Размер шрифта
-
+

Дневник. 1917-1919 - стр. 86


2 февраля. Встретил в коридоре соседнего вагона нескольких старых солдат своего бывшего корпуса, едущих с фронта; очень жалуются на то, что по дороге им не было житья от красноармейцев, занимающих большие станции; солдат всячески притесняют, бьют и даже расстреливают. Быстро рассчитываются комиссары с теми, при помощи кулаков и темноты которых они вылезли на верхи российской власти. Цейхгаузы на фронте все поделили, а кто поближе, ушел домой с конями и с повозками.


3 февраля. Попадающиеся по дороге сибирские газеты дают достаточно яркую картину захвата Сибири большевиками; центр большевизма, по-видимому, Иркутск, томские же областнические организации совершенно разгромлены. Местные большевики считают себя автономными и связанными с Петроградом только партийными интересами; мне это очень не улыбается ввиду предстоящего решения моей судьбы в Иркутске.

Был испытуем везущим меня комиссаром Левицким по поводу тех поручений, с которыми я еду в Японию; ответил, что до приезда на место это совершенно исключительный секрет начальника Генерального штаба и не может быть никому сообщен. Узнал, что для комиссаров проезд на Харбин закрыт, так как в районе Читы сидят казаки какого-то есаула Семенова, которые расстреляли попавшегося им в поезде товарища морского комиссара, а его спутникам-матросам всыпали по 150 нагаек и вернули их обратно в Иркутск.

Отпуск выпоротых товарищей обратно не особенно умен, так как они начнут мстить, отчего будут страдать те офицеры, которые с большими опасностями и лишениями пробираются на Дальний Восток, пытаясь там найти убежище от комиссародержавия.
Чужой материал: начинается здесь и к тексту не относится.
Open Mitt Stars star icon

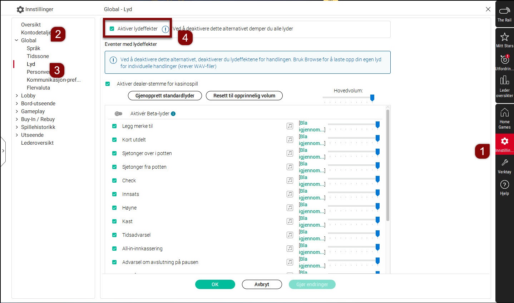[504, 37]
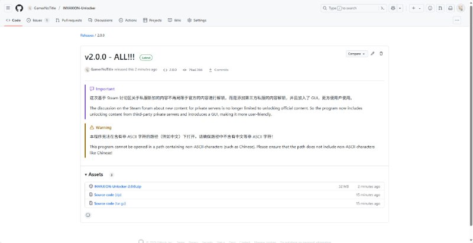Open notifications inbox icon

(x=451, y=8)
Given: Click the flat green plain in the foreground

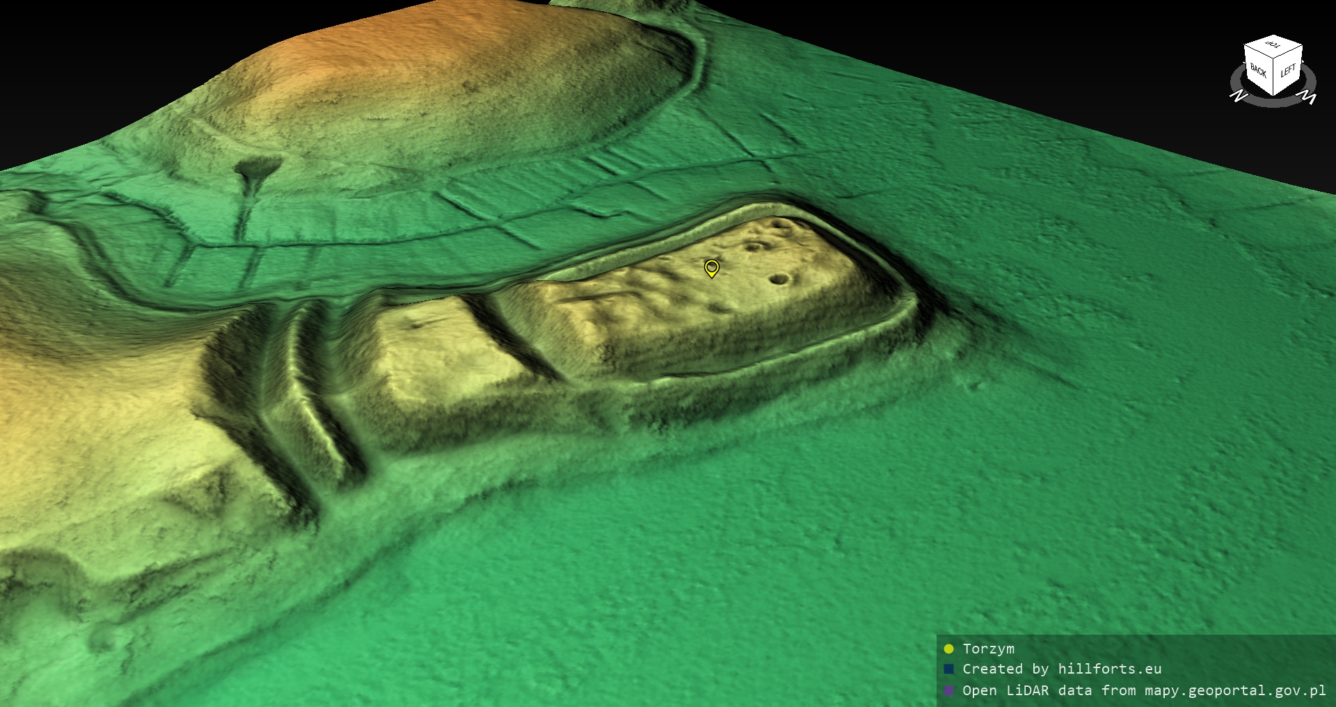Looking at the screenshot, I should pos(696,591).
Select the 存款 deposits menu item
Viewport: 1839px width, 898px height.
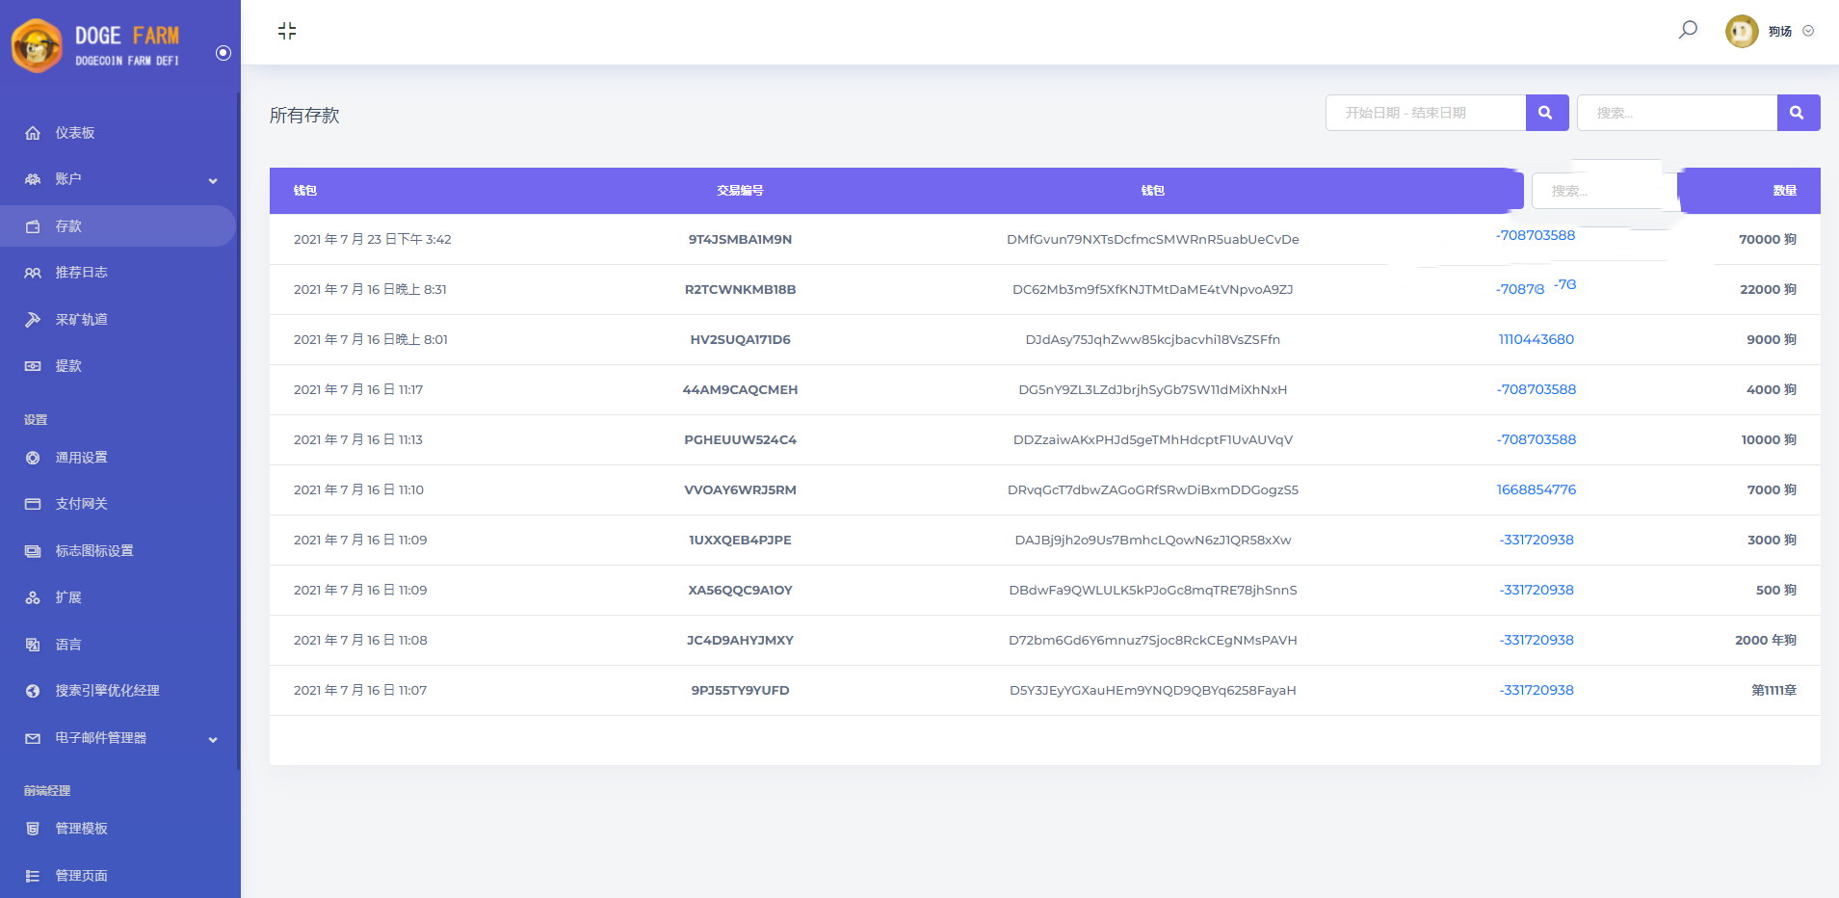[x=68, y=226]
На них уже и сейчас идет ожесточенная охота; в эшелонах осматривают руки и всех с белыми нерабочими руками сажают на гауптвахты.
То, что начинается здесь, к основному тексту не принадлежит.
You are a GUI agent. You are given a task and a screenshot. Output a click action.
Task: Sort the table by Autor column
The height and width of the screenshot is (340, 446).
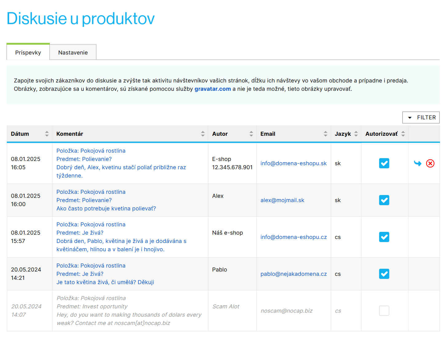point(251,134)
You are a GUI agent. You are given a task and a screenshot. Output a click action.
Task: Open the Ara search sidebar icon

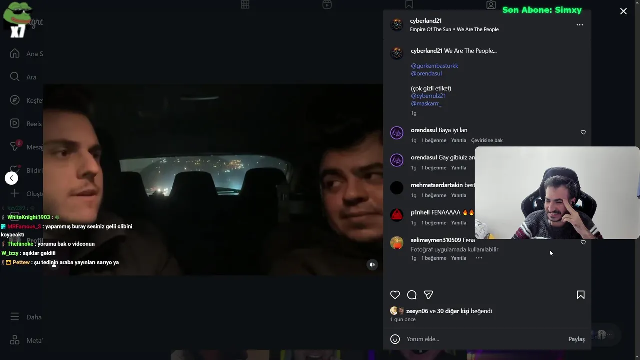(x=15, y=77)
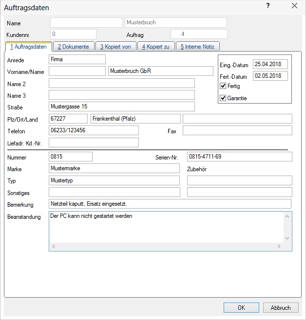Uncheck the Fertig checkbox
306x320 pixels.
pyautogui.click(x=223, y=86)
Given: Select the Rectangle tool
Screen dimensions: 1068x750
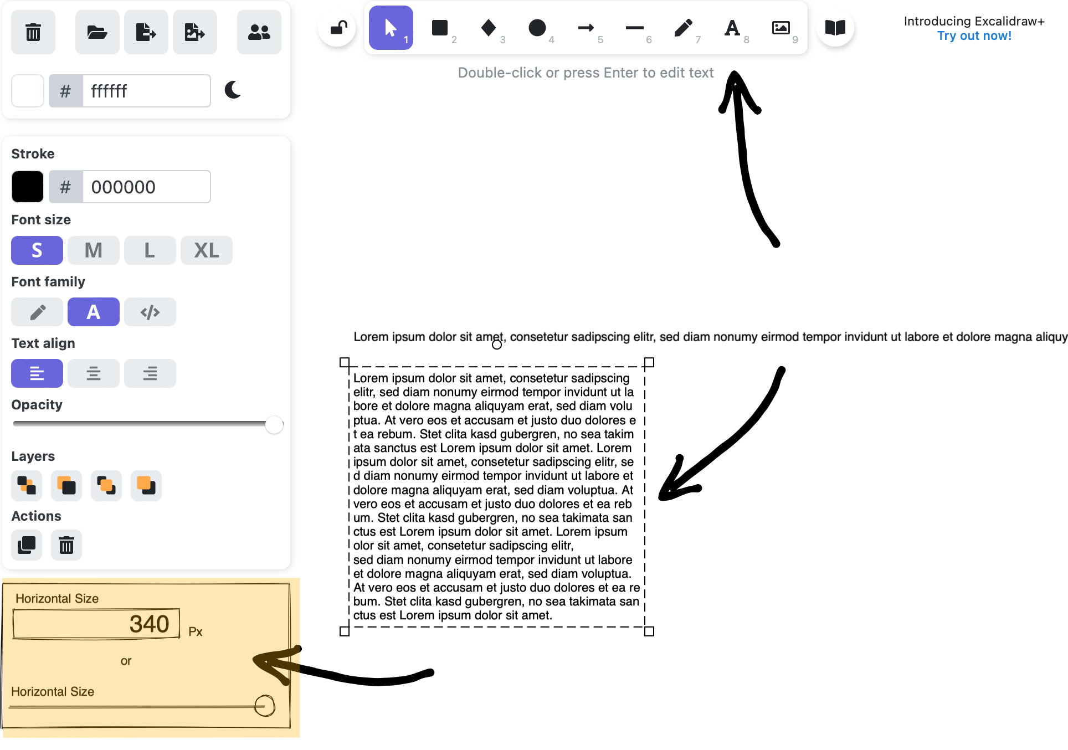Looking at the screenshot, I should click(439, 28).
4 февраля. Проскочил Иркутск благополучно; там происходил какой-то большевистский съезд и какие-то внутренние осложнения, и мой гардиен-комиссар[39], которому было, очевидно, не до меня, умчался в город. Поезд скоро двинулся дальше, и я, считая себя арестованным при моем вагоне, отправился дальше; хотя надо проскочить еще за Читу, но шансы попасть в руки товарищей в отместку за выпоротых матросов стали много меньше. Только к вечеру догадался, как был неосторожен, продолжая эти дни везти при себе письма и две тетради дневника.
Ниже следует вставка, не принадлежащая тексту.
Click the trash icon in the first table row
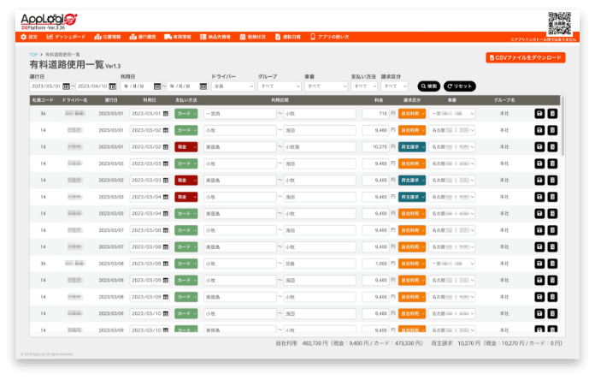Screen dimensions: 595x380 click(552, 113)
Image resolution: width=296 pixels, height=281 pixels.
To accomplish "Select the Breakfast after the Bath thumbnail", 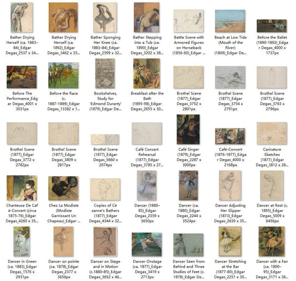I will pos(147,73).
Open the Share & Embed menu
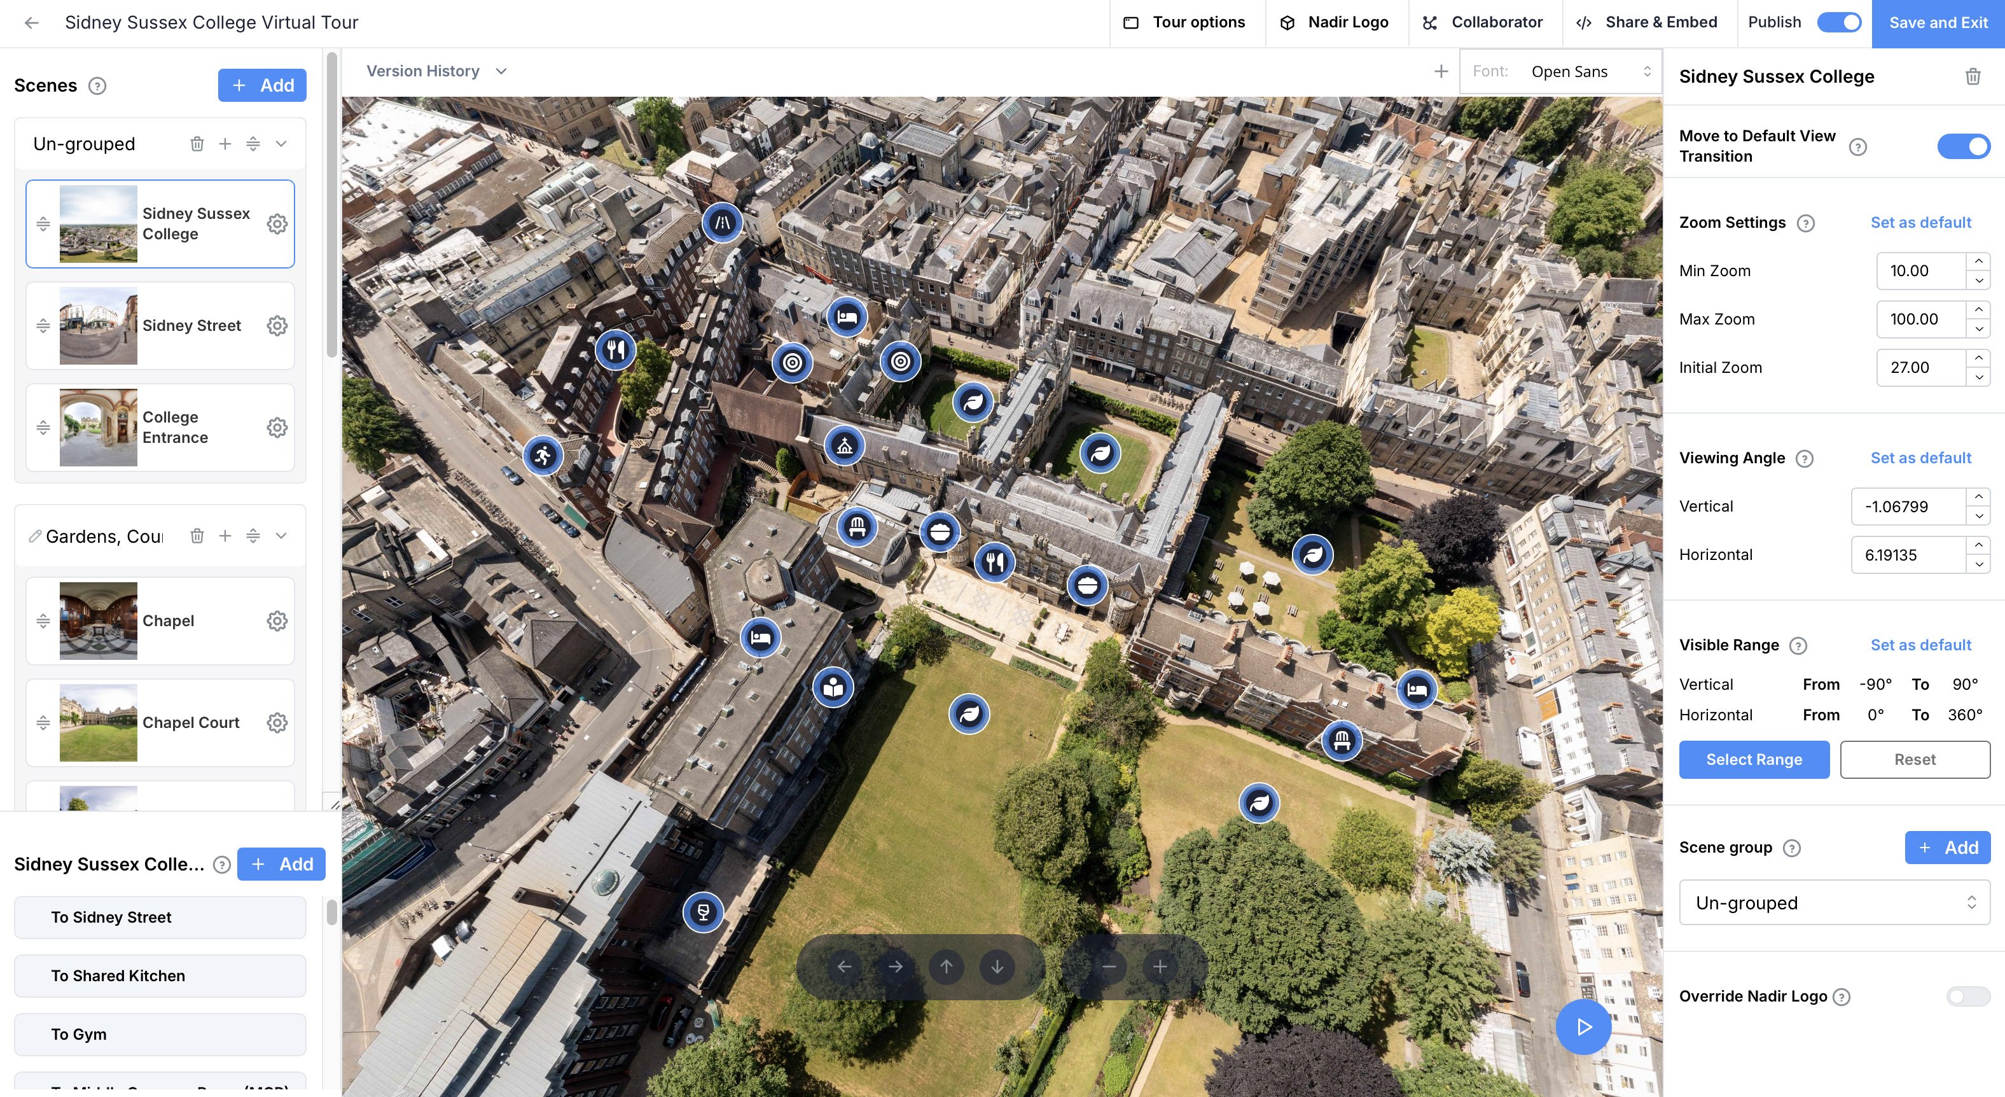The width and height of the screenshot is (2005, 1097). 1648,23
5 февраля. За Иркутском пошли с приличной скоростью; везде тихо и порядок; на платформах благообразные милицейские, в буфетах чисто, столы накрыты скатертями, одним словом, всё по-хорошему, по-старому. Пугали обысками в Чите, где, как говорят, пришедшие с фронта казаки арестовали офицеров и собираются грабить город, чтобы получить обещанные кем-то деньги. Проехали, однако, благополучно; в Чите видны только разбитые окна магазинов и следы уличных погромов. За Читой царство большевизма кончилось, и впервые за четыре дня я вздохнул свободно и почувствовал, какой меч висел надо мной это время; попади я на новониколаевскую гауптвахту, там бы мне и крышка; спасибо, что судьба бросила на мою дорогу этого Левицкого.


6 февраля. Проехали станцию Маньчжурия, новоявленную штаб-квартиру антибольшевистской организации есаула Семенова; на вокзале большой порядок, ходят офицерские патрули; произвели поверку документов и багажа очень вежливо и предупредительно; почувствовал себя опять человеком, а не бесправной пешкой, доступной произволу всякого штыкократа.